WHAT IS NEEDED:
Repeat the entries below exactly, missing none.

Stored data

◇ ◇ ◇ ◇

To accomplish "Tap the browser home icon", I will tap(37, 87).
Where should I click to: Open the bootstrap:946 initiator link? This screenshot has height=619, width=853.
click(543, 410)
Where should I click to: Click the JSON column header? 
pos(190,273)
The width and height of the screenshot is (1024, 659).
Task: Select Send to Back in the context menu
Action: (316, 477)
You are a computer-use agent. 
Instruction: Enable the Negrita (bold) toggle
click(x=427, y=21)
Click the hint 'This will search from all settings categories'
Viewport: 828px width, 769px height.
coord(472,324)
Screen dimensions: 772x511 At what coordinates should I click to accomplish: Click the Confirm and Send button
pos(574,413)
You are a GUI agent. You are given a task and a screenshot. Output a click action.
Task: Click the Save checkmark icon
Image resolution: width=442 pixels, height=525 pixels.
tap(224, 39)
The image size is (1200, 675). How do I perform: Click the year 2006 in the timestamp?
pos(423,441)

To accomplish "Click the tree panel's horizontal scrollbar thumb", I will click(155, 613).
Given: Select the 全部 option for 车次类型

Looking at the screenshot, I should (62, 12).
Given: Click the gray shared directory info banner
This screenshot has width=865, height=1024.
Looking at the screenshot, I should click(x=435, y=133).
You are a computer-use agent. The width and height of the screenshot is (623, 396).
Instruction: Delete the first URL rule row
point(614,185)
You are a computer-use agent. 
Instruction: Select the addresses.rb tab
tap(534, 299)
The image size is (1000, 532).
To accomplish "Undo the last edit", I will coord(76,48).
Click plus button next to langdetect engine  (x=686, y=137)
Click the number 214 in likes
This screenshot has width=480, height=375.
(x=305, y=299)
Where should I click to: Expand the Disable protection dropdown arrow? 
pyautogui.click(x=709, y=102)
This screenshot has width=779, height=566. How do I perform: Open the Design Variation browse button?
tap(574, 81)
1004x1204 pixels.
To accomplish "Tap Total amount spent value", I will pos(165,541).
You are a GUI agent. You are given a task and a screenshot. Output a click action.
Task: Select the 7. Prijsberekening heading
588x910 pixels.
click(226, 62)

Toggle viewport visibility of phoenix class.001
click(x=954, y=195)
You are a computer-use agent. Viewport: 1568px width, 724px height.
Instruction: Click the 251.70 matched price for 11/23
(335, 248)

◇ ◇ ◇ ◇

ANSWER BELOW:
To accomplish "Tap the browser home icon", I will tap(37, 87).
Where should I click to: Open the bootstrap:946 initiator link? This screenshot has height=619, width=853.
click(543, 410)
Where should I click to: Click the JSON column header? 
pos(190,273)
The width and height of the screenshot is (1024, 659).
Task: Select Send to Back in the context menu
Action: (316, 477)
You are a computer-use agent. 
Instruction: Enable the Negrita (bold) toggle
click(x=427, y=21)
Click the hint 'This will search from all settings categories'
Viewport: 828px width, 769px height.
coord(472,324)
Screen dimensions: 772x511 At what coordinates should I click to accomplish: Click the Confirm and Send button
pos(574,413)
You are a GUI agent. You are given a task and a screenshot. Output a click action.
Task: Click the Save checkmark icon
Image resolution: width=442 pixels, height=525 pixels.
tap(224, 39)
The image size is (1200, 675). How do I perform: Click the year 2006 in the timestamp?
pos(423,441)

To accomplish "Click the tree panel's horizontal scrollbar thumb", I will click(155, 613).
Given: Select the 全部 option for 车次类型

Looking at the screenshot, I should (62, 12).
Given: Click the gray shared directory info banner
This screenshot has width=865, height=1024.
Looking at the screenshot, I should click(x=435, y=133).
You are a computer-use agent. The width and height of the screenshot is (623, 396).
Instruction: Delete the first URL rule row
point(614,185)
You are a computer-use agent. 
Instruction: Select the addresses.rb tab
tap(534, 299)
The image size is (1000, 532).
To accomplish "Undo the last edit", I will coord(76,48).
Click plus button next to langdetect engine  (x=686, y=137)
Click the number 214 in likes
This screenshot has width=480, height=375.
(x=305, y=299)
Where should I click to: Expand the Disable protection dropdown arrow? 
pyautogui.click(x=709, y=102)
This screenshot has width=779, height=566. How do I perform: Open the Design Variation browse button?
tap(574, 81)
1004x1204 pixels.
To accomplish "Tap Total amount spent value", I will pos(165,541).
You are a GUI agent. You are given a task and a screenshot. Output a click action.
Task: Select the 7. Prijsberekening heading
588x910 pixels.
click(226, 62)

Toggle viewport visibility of phoenix class.001
click(x=954, y=195)
You are a computer-use agent. Viewport: 1568px width, 724px height.
Instruction: Click the 251.70 matched price for 11/23
(335, 248)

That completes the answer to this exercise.